> _TEXT BLOCK_
+ + + +

While it’s good they addressed this, folks who use these massive security breach devices (Alexa, Ring, Echo, and other IoT devices) are already being spied on by others who are just as nefarious as government agencies. Perhaps not as powerful as government agencies, but just as interested in jamming folks up in their own ways. (“Oh, but you use FarceBook.” Yeh, but when I do, FarceBook thinks I am hundreds of miles or more away from my location, among [many] other obfuscation measures.)
*smh*
. . .it’s another.
Olde Pharte tomcat (what? ~19 years old, now?) is having the Olde Pharte “everything tastes like crap” issue. A brand new fresh bag of kibble? He’ll nibble. . . for a while, then, nah. Can of “run to get it” canned cat food? He eats it for a while, then, “It is no longer to my taste.”
Found something that the “everything tastes like crap” issue does not apply to, though. I cook up a few rashers of bacon. Drizzle a bit of the grease over any old dry food. Yummers! Absolutely da bomb!

+ + + +

> _WORK TASK A_
In the post about smart devices and the old tomcat, what does the writer put on dry food to get the cat to eat it?
> _WORK TASK B_
Continue the post about smart devices and the old tomcat from its last line.

+ + + +

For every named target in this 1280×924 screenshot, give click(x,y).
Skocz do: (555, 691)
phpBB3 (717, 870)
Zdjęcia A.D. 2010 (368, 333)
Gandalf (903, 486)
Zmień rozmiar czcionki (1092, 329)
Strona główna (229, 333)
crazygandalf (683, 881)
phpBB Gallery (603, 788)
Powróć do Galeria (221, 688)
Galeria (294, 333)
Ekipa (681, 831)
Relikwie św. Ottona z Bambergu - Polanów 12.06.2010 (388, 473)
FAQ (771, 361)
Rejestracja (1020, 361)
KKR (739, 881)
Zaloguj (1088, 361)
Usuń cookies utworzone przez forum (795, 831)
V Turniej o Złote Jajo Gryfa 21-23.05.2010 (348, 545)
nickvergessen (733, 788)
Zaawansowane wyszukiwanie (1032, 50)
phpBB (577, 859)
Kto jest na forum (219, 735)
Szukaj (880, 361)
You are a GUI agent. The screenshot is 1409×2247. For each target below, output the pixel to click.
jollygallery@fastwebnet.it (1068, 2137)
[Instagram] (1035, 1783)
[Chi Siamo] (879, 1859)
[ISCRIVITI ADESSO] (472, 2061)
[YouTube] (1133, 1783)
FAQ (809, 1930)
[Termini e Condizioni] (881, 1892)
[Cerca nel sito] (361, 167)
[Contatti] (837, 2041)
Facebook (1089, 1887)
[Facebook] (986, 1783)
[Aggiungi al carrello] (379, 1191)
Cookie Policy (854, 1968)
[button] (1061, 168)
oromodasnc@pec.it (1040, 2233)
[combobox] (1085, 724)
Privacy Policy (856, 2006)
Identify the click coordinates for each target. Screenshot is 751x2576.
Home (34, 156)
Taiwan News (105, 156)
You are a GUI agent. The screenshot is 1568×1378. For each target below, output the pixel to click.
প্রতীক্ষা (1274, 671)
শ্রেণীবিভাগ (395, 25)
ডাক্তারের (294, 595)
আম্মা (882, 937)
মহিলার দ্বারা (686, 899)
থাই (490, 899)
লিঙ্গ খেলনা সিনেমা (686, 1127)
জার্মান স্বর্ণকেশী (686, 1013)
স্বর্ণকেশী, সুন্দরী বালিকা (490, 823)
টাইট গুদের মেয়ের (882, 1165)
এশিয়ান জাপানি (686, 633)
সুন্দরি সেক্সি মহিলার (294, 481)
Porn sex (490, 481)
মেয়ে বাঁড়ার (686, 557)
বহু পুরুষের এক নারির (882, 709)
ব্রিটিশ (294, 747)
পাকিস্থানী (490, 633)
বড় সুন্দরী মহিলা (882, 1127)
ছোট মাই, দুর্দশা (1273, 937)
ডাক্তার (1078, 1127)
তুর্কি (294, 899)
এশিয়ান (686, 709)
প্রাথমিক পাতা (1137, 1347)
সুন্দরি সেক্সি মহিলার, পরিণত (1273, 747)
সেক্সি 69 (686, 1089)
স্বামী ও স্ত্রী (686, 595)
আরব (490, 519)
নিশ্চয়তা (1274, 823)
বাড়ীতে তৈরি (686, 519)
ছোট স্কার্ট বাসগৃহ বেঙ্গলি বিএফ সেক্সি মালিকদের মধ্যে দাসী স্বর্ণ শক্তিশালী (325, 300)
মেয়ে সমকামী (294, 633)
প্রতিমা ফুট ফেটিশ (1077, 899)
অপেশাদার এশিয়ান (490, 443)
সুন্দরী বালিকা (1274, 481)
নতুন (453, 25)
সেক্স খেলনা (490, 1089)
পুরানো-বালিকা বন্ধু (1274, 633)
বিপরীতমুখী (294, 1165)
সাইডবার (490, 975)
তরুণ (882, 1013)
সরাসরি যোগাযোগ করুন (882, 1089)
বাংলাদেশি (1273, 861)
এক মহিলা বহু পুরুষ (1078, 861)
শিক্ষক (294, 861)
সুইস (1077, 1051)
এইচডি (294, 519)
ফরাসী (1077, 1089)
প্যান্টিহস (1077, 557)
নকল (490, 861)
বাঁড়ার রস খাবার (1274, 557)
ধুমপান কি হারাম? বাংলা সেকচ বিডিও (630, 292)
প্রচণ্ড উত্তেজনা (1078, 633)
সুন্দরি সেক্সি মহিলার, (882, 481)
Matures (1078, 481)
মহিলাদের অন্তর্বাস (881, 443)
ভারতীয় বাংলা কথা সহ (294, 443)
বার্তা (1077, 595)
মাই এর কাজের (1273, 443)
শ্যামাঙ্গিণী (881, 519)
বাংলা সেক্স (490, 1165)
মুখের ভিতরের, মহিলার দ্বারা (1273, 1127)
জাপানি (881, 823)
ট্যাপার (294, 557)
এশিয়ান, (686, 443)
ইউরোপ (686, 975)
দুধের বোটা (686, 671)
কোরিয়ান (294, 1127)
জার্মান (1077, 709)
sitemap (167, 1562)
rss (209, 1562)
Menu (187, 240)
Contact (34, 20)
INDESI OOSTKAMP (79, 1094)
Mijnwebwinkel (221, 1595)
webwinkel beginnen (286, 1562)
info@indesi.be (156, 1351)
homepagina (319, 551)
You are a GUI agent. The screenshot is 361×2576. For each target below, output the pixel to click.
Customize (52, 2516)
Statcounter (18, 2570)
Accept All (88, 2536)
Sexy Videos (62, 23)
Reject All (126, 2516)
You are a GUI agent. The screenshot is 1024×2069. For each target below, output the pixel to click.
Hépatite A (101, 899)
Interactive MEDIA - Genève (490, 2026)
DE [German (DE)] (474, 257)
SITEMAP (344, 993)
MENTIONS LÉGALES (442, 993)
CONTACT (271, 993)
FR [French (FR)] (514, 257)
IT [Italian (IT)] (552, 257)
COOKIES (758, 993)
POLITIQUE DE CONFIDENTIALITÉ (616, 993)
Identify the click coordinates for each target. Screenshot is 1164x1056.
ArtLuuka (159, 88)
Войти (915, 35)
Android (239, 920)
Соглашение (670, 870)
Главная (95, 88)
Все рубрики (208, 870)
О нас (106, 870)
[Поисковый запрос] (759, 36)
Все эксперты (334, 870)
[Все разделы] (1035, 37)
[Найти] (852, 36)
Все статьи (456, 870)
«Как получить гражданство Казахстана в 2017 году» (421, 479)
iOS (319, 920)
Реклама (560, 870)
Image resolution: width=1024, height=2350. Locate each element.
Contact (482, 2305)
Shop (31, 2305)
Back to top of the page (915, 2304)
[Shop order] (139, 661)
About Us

+ + + +

> _TASK OUTPUT A_
A drizzle of grease from a few cooked rashers of bacon.

> _TASK OUTPUT B_
And yes, I know the commercial foods are designed for the average domestic cat’s “higher than canine’s” fat needs, and bacon grease really screws with those ratios, but he had been getting ghastly thin until I stumbled on this lil trickerooo. Now he’s a much happier camper and–side benefit–cleanup of cat puke is down. *shrugs* If I can make his “Lead Years” (what? you were thinking “golden”? *pfui* 😉 ) a bit more pleasureful for him, I’m OK with that.
Nuke Cortana, Alexa, Siri, and any such “digital assistants” within one’s power from orbit. Report robocalls to appropriate authorities and follow up on complaints lodged. Salt the earth from whence they sprang. Lather, rinse, repeat. 😉
Oh, and “if you hear, ‘This call is being recorded for training and quality control,'” but do–eventually–get a live person on the line, tell THEM you are recording the call. . . in case you need to take legal action later. You might be surprised how many terminate the call. That’s fine. If you initiated the call, just call back and escalate your call. Firmly. The Internet is a funny critter. You can too track down and call someone in authority in a company that has irritated you. Do so. Repeatedly, if necessary, until you achieve a resolution you can live with. Make it known that you appreciate good behavior and abhor–and will appropriately “punish”–bad behavior
And, as above, lather, rinse, repeat.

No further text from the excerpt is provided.